I felt like a fool for not realizing it sooner. That my longer-than-expected life was so much more than luck. When the town withered, and I lived. Why hadn’t it even occurred to me to question it?

I placed my hand in Vitarus’s, laid on top of the flower and the dirt.

Vale hurtled to the ground, a rough, stumbling land, just behind Vitarus.

But I had the god’s attention now.

“And?” Vitarus breathed.

“Me,” I said. “I give you me.”

Vitarus leaned close, his lips so close they brushed mine.

“Humans,” he purred. “For all your faults, maybe you aren’t so boring, after all.”

His kiss was fierce and thorough, his tongue parting my lips, claiming, searching. I couldn’t breathe. The world dissolved. Life and death collided. He breathed into me, and his breath was growth and sun and water and light—and then he drew in a deep inhale, peeling all those things away, and coaxing forth like a fire the illness that had followed me since the day I was born. My strength withered. My lungs shriveled. My skin grew hot with fever and cold with shivers. My heart beat, beat, beat, pulsing only thin, impotent blood.
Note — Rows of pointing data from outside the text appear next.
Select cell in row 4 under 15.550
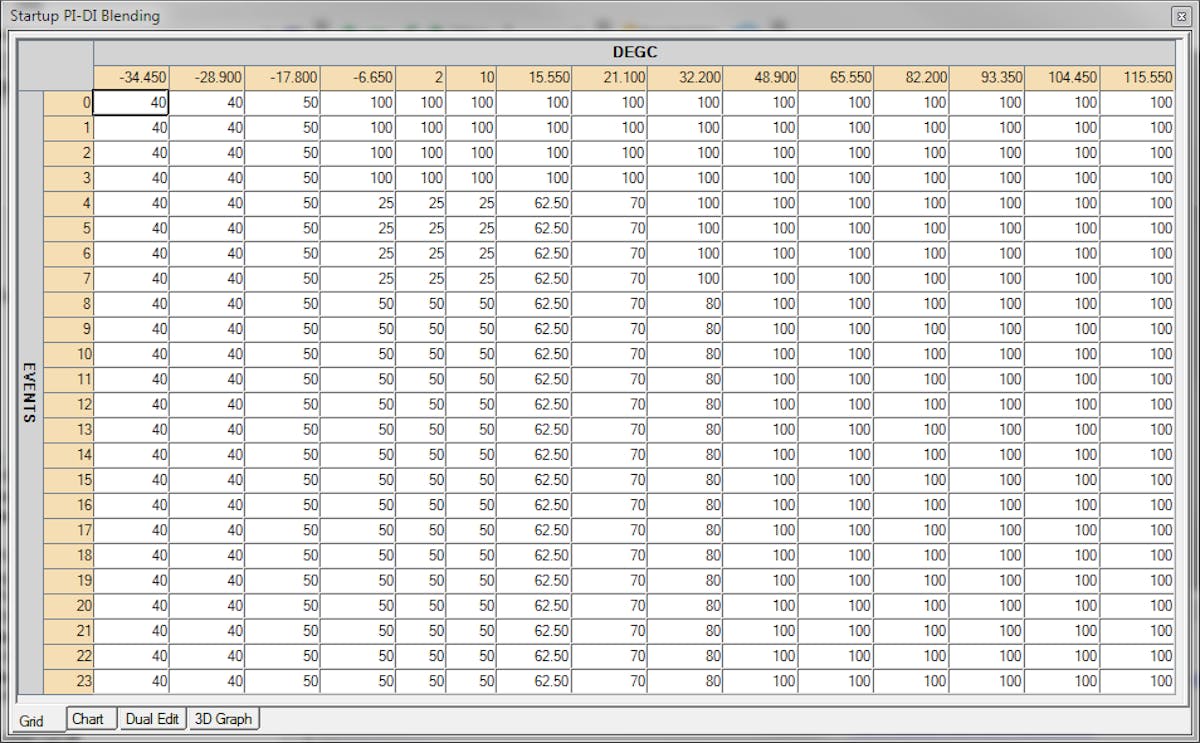1200x743 pixels. pyautogui.click(x=533, y=203)
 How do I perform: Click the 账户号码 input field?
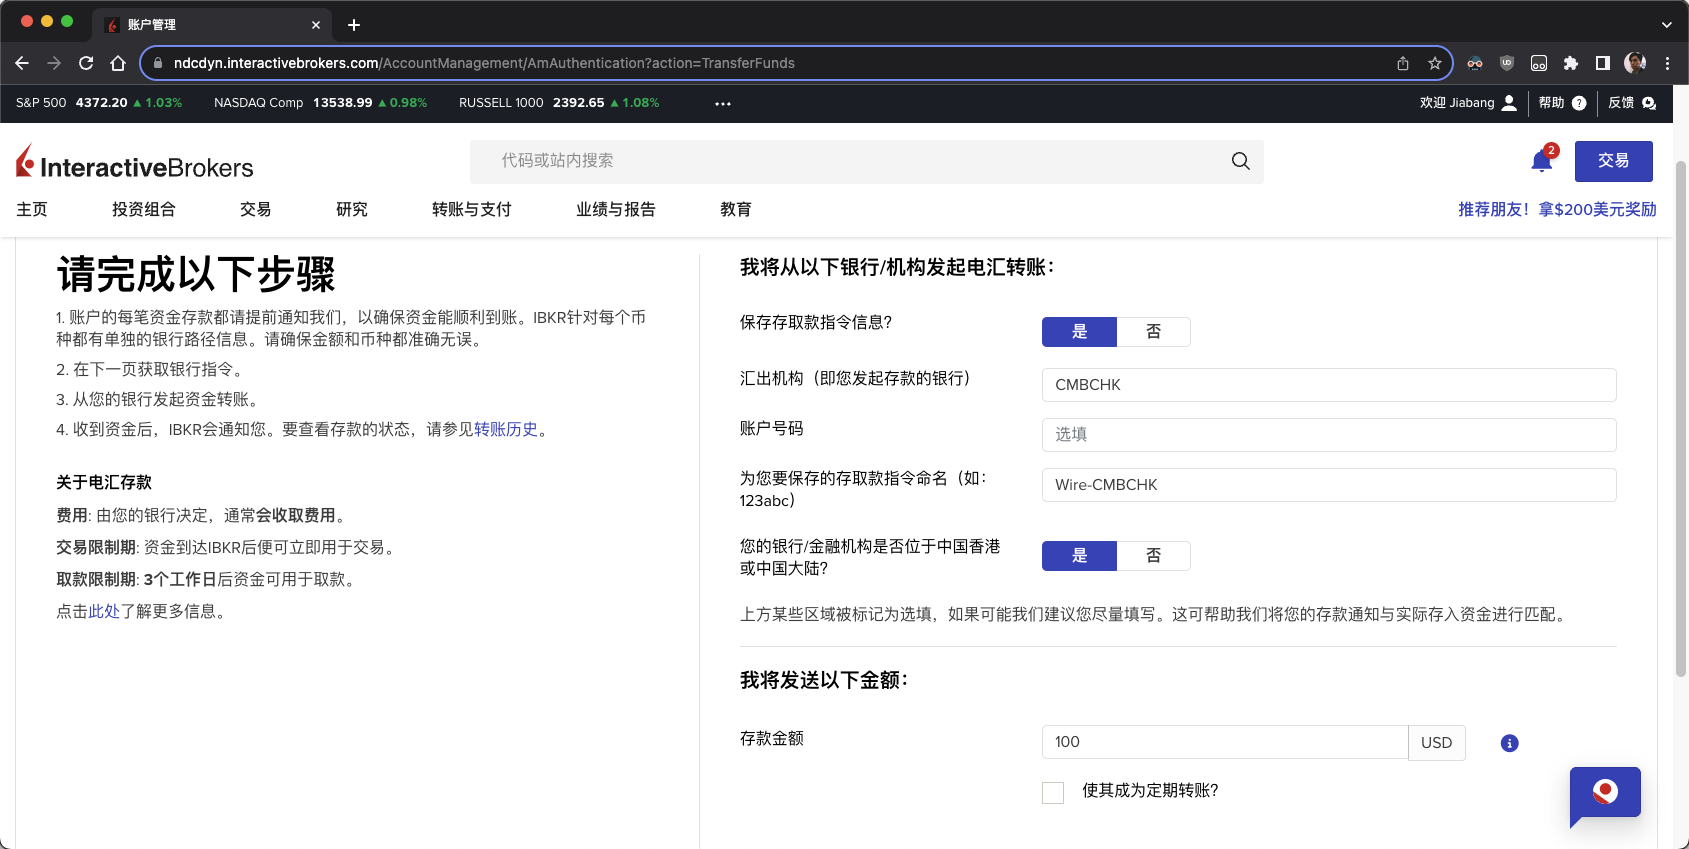pos(1328,435)
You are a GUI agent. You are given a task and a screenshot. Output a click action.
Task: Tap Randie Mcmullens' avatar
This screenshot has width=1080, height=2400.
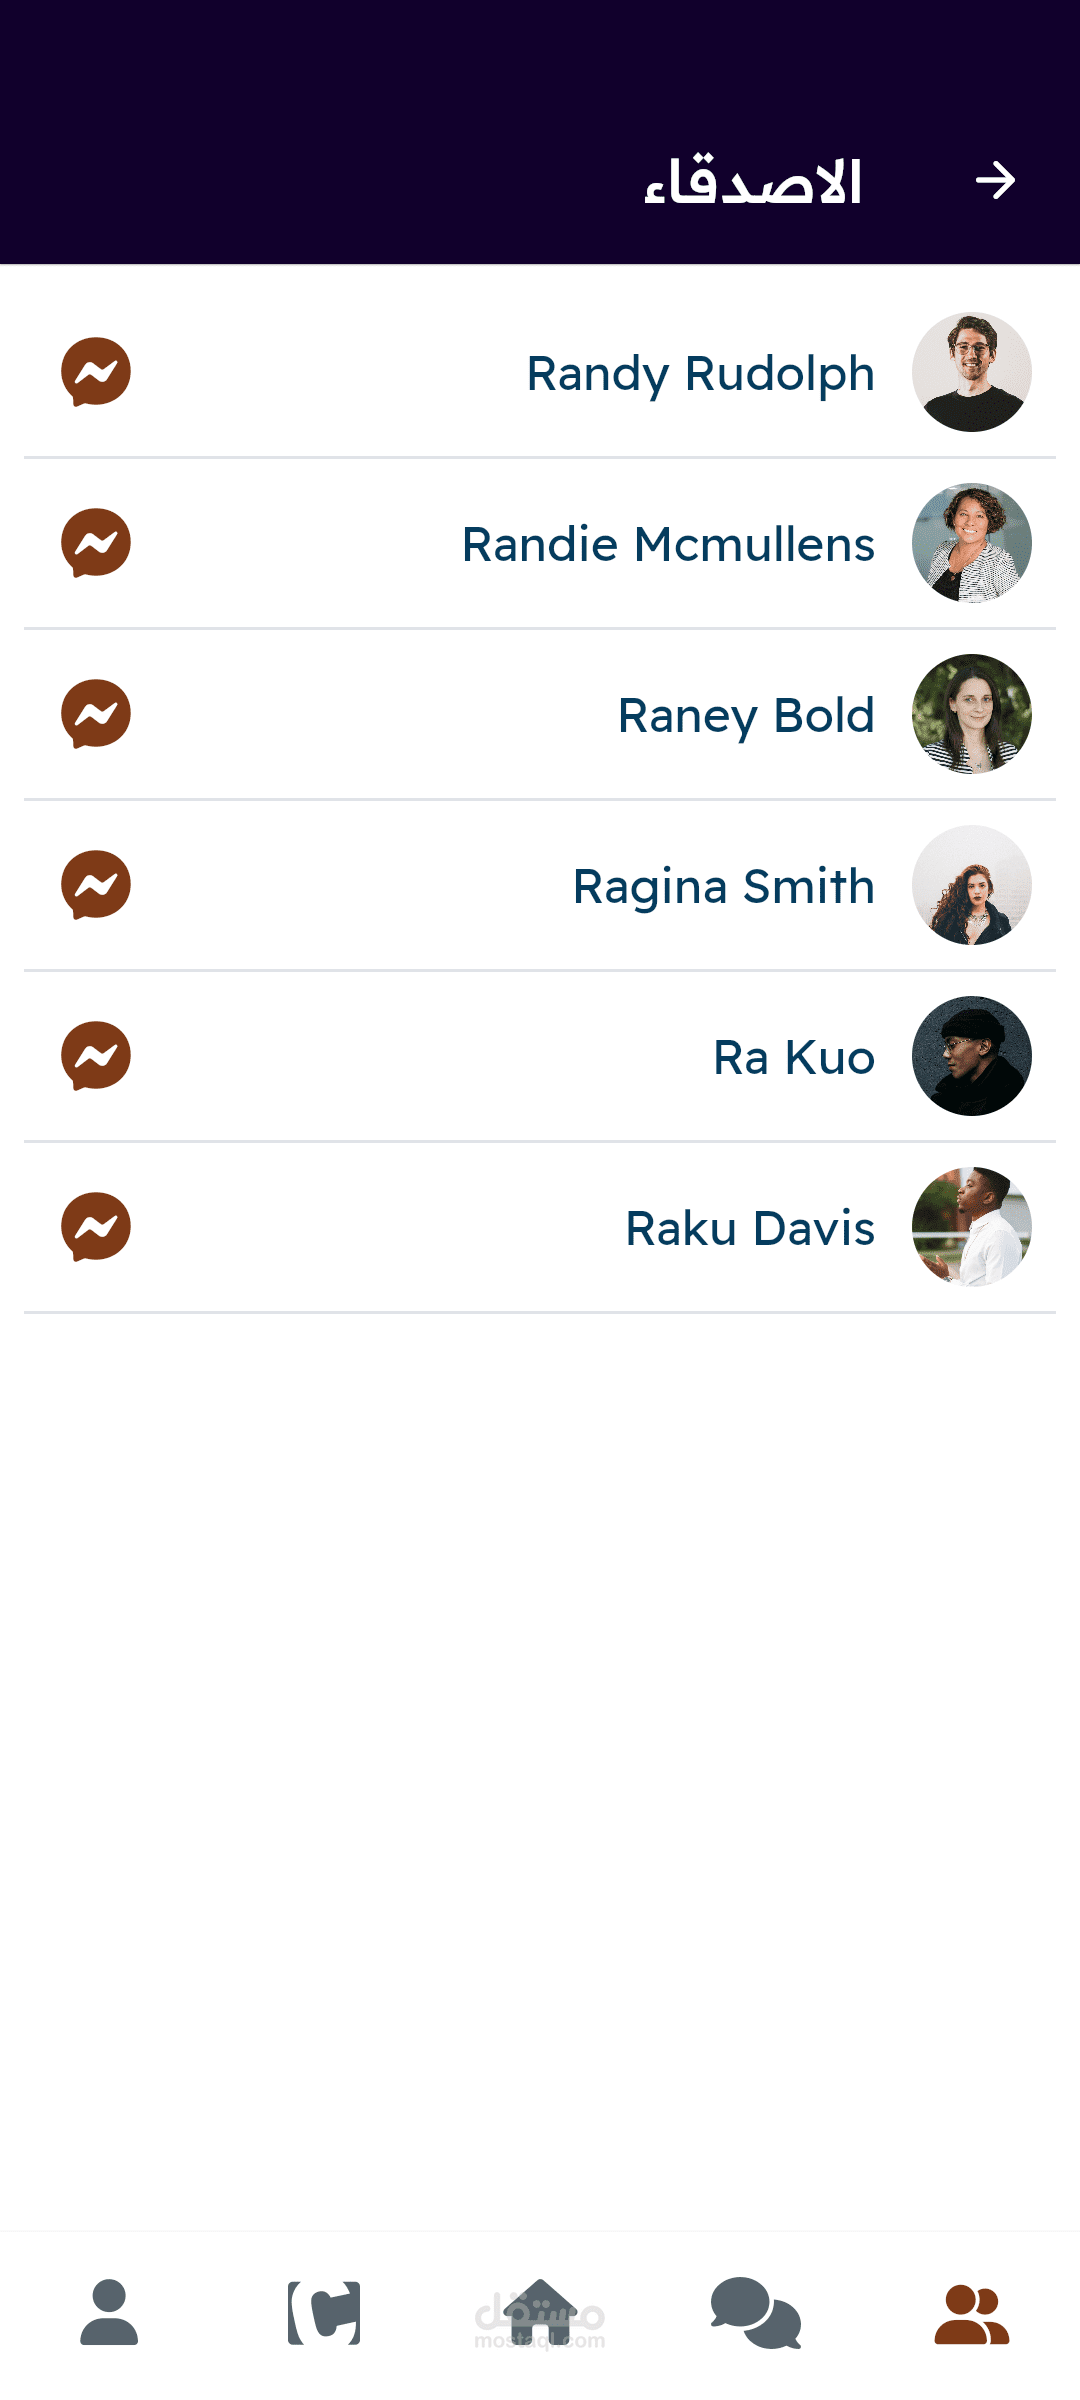point(971,543)
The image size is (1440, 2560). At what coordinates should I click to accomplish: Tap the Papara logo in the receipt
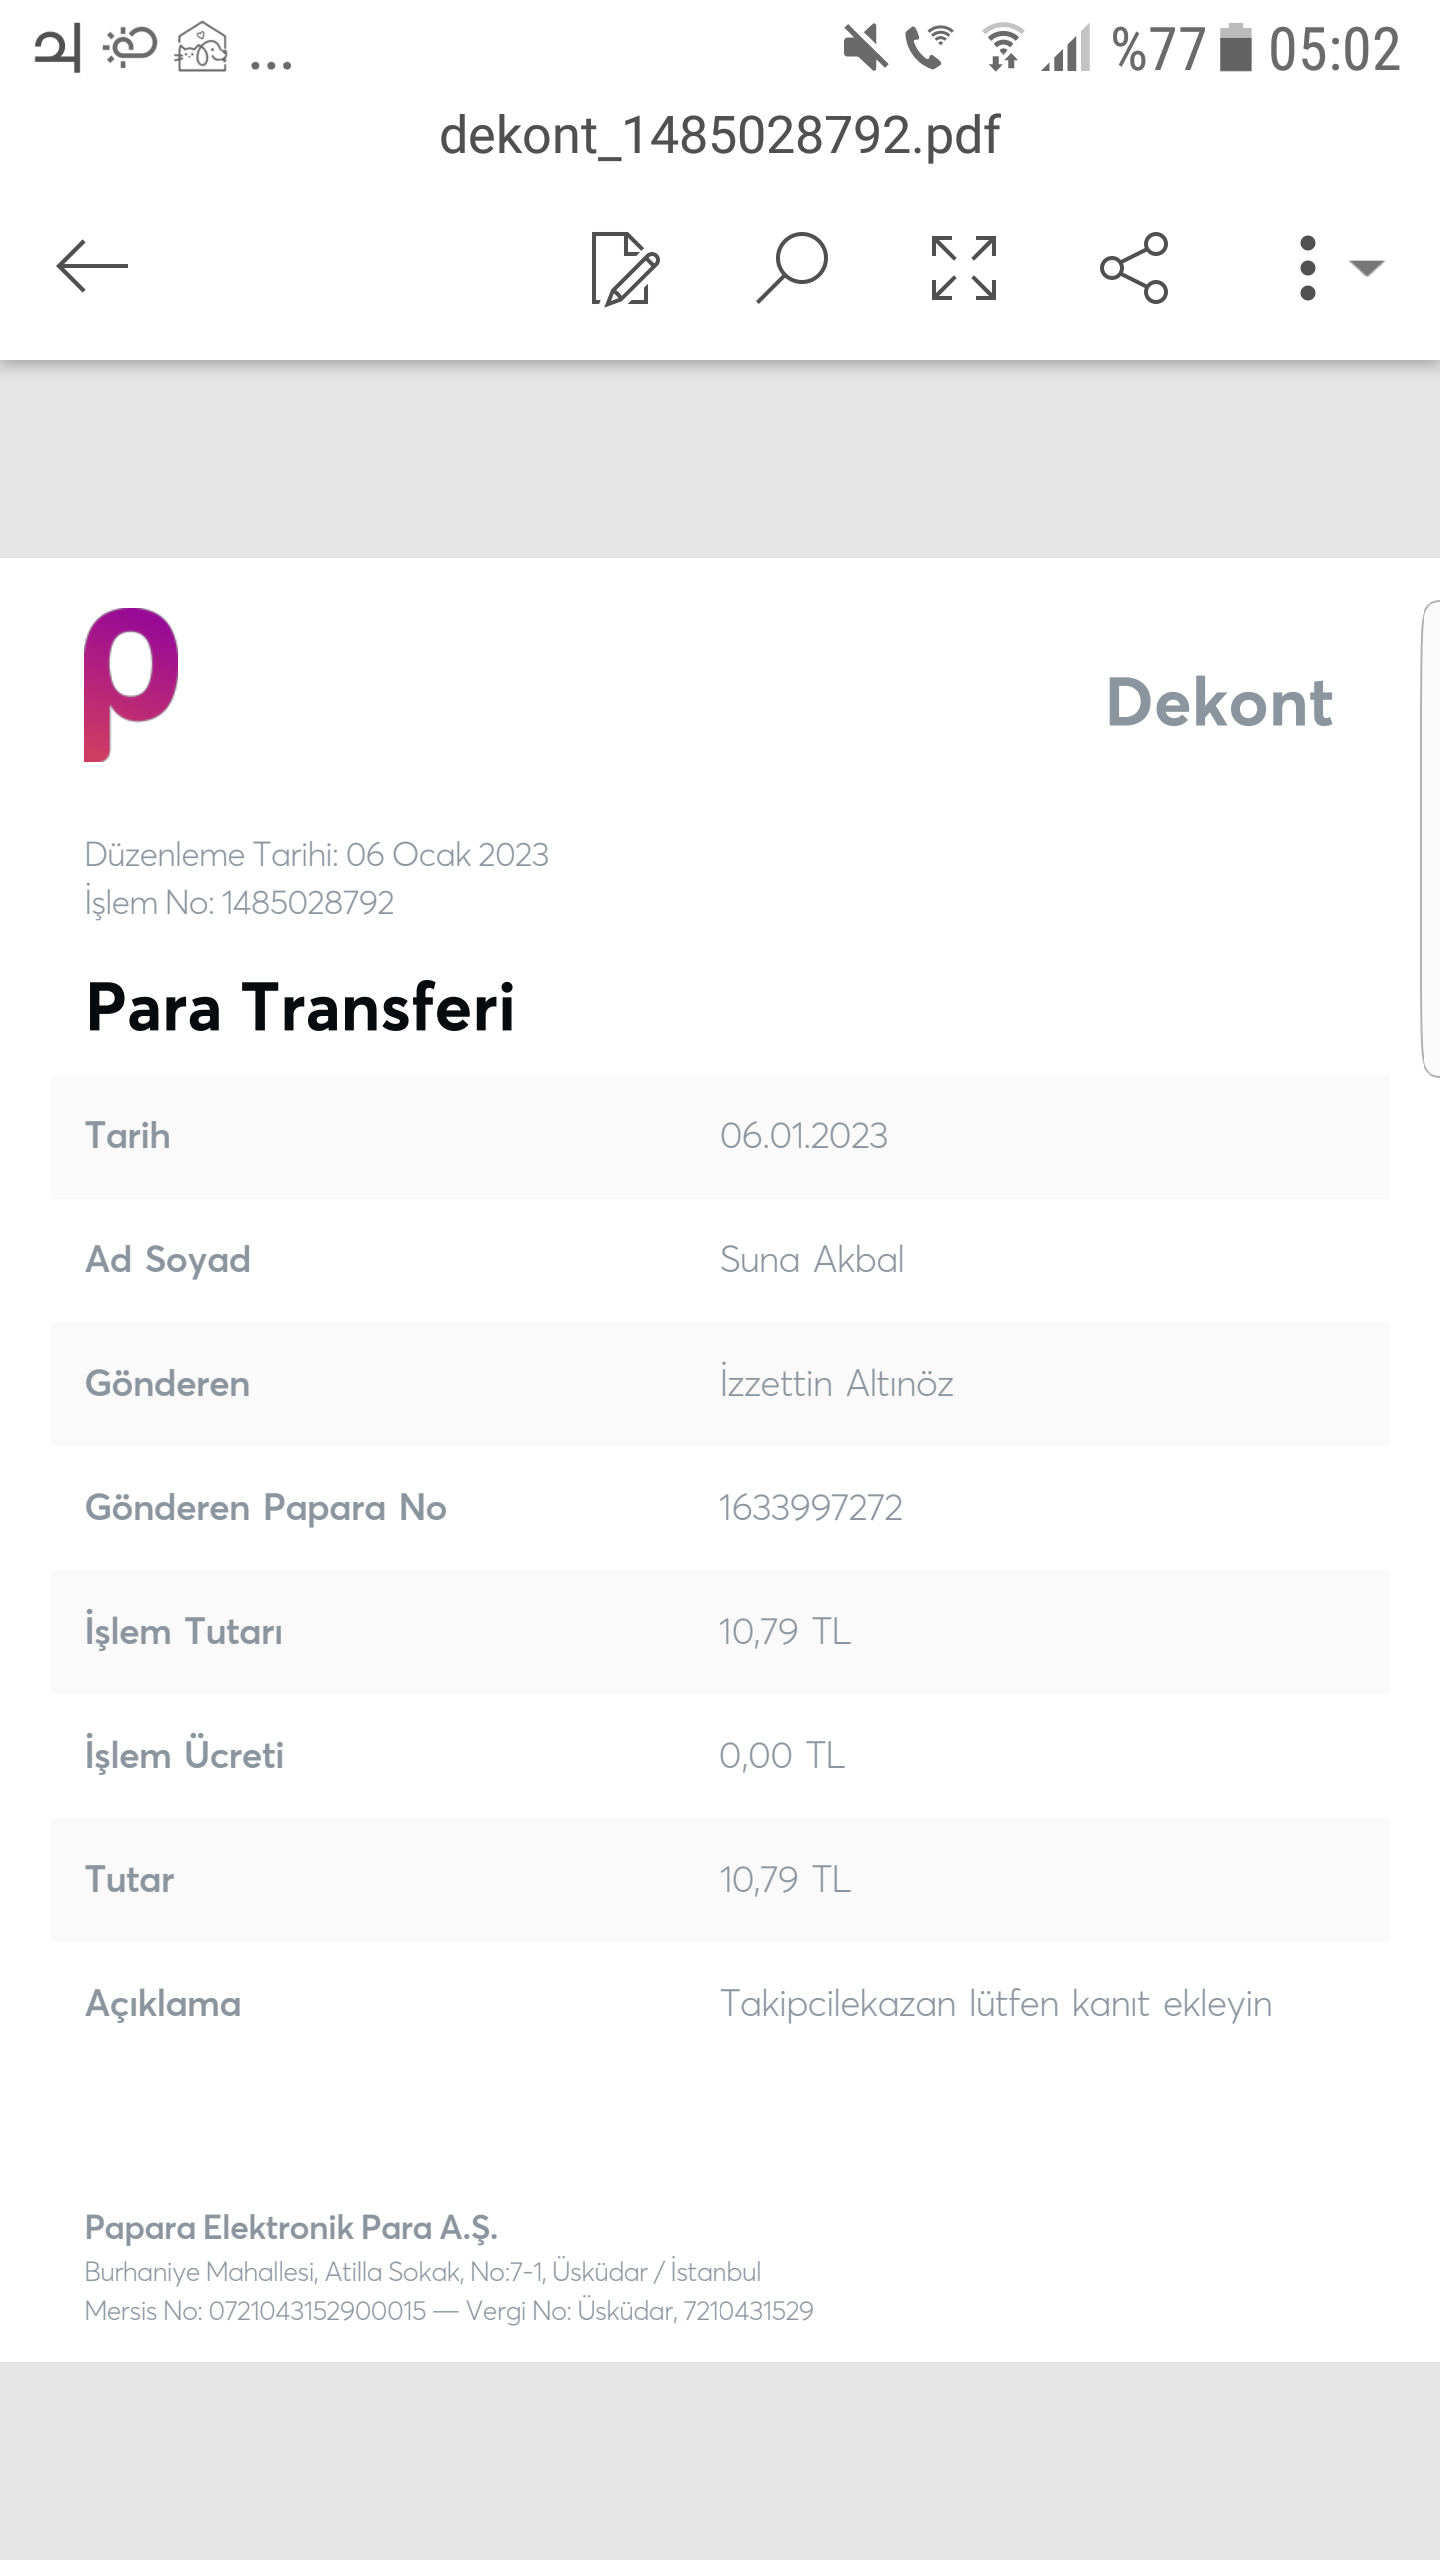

Fifteen years of illness that my father’s deal had staved off now crashed back into my ailing body, all at once. Fifteen years of weakness rushing through my veins, stealing my unfairly prolonged life with it.

In the distance, I heard a familiar voice call my name.

But that shout of desperation fell far into the background as Vitarus, a lifetime later, broke our kiss.

“You have your deal, little ailing lamb,” he whispered, licking my health from his lips.

And then he was gone, and I fell backwards into the newly barren soil, right back into death’s embrace.